Biological rhythms in core body temperature (CBT) provide informative markers of adolescent development under controlled laboratory conditions. However, it is unknown whether these markers are preserved under more variable, semi-naturalistic conditions, and whether CBT may therefore prove useful in a real-world setting. To evaluate this possibility, we examined fecal steroid concentrations and CBT rhythms from pre-adolescence (p26) through early adulthood (p76) in intact male and female Wistar rats under natural light and climate at the Stephen Glickman Field Station for the Study of Behavior, Ecology and Reproduction. Despite greater environmental variability, CBT markers of pubertal onset and its rhythmic progression were comparable with those previously reported in laboratory conditions in female rats and extend actigraphy-based findings in males. Specifically, sex differences emerged in CBT circadian rhythm (CR) power and amplitude prior to pubertal onset and persisted into early adulthood, with females exhibiting elevated CBT and decreased CR power compared with males. Within-day (ultradian rhythm [UR]) patterns also exhibited a pronounced sex difference associated with estrous cyclicity. Pubertal onset, defined by vaginal opening, preputial separation, and sex steroid concentrations, occurred later than previously reported under lab conditions for both sexes. Vaginal opening and increased fecal estradiol concentrations were closely tied to the commencement of 4-day oscillations in CBT and UR power. By contrast, preputial separation and the first rise in testosterone concentration were not associated with adolescent changes to CBT rhythms in male rats. Together, males and females exhibited unique temporal patterning of CBT and sex steroids across pubertal development, with tractable associations between hormonal concentrations, external development, and temporal structure in females. The preservation of these features outside the laboratory supports CBT as a strong candidate for translational pubertal monitoring under semi-naturalistic conditions in females.

Grant, Azure D., Linda Wilbrecht, and Lance J. Kriegsfeld,  Sex Differences in Pubertal Circadian and Ultradian Rhythmic Development Under Semi-Naturalistic Conditions, Journal of Biological Rhythms, (May 2022).

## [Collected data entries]
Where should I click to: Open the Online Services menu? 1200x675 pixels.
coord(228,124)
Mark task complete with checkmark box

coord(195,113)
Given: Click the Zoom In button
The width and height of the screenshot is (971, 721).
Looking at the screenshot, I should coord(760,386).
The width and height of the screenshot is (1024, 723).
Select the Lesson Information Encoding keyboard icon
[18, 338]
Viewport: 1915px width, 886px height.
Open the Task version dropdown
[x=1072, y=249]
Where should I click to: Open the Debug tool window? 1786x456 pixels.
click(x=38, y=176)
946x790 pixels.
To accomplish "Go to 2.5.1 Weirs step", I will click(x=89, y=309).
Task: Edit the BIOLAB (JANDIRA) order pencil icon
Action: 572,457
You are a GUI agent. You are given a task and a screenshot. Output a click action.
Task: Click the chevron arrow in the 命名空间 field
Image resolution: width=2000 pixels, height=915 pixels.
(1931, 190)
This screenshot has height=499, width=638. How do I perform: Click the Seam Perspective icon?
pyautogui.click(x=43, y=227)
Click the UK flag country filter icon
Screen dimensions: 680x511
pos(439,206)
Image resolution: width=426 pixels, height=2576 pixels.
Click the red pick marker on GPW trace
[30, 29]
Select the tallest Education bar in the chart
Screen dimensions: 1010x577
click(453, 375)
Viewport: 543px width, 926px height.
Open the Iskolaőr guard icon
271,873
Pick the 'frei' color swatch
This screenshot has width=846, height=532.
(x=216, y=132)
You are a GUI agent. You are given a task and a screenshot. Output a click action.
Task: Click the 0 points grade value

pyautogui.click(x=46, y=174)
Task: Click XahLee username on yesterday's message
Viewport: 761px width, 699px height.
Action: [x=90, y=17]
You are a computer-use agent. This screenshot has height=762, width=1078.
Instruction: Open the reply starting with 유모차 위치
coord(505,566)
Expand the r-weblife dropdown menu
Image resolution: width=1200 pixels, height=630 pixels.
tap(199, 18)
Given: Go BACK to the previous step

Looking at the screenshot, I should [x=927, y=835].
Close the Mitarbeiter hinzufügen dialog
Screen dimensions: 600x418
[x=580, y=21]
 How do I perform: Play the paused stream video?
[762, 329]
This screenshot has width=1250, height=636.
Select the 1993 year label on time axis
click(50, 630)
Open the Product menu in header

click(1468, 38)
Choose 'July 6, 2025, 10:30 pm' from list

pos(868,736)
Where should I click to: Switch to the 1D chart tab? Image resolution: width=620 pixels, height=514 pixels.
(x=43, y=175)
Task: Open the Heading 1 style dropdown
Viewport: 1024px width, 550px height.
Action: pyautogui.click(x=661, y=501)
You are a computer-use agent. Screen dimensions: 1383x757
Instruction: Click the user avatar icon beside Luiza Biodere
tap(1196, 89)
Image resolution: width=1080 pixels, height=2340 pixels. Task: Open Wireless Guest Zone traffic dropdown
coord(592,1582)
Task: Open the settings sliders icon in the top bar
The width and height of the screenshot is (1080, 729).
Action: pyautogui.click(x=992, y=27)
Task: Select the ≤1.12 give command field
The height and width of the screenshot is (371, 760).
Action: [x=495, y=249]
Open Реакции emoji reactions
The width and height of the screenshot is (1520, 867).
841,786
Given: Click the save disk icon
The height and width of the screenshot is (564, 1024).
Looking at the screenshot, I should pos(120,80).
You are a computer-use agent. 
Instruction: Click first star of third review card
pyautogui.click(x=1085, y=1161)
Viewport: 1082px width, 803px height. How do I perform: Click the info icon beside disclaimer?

## [Task requirements]
A. In the abstract, why did the researchers measure fecal steroid concentrations and CBT rhythms in rats kept under natural light and climate?
B. According to the abstract, over what age range were the rats studied?

## [Task responses]
A. It was unknown whether the CBT markers of adolescent development seen under controlled laboratory conditions are preserved under more variable, semi-naturalistic conditions, and therefore whether CBT could be useful in a real-world setting. The study was designed to evaluate that possibility.

B. From pre-adolescence (p26) through early adulthood (p76).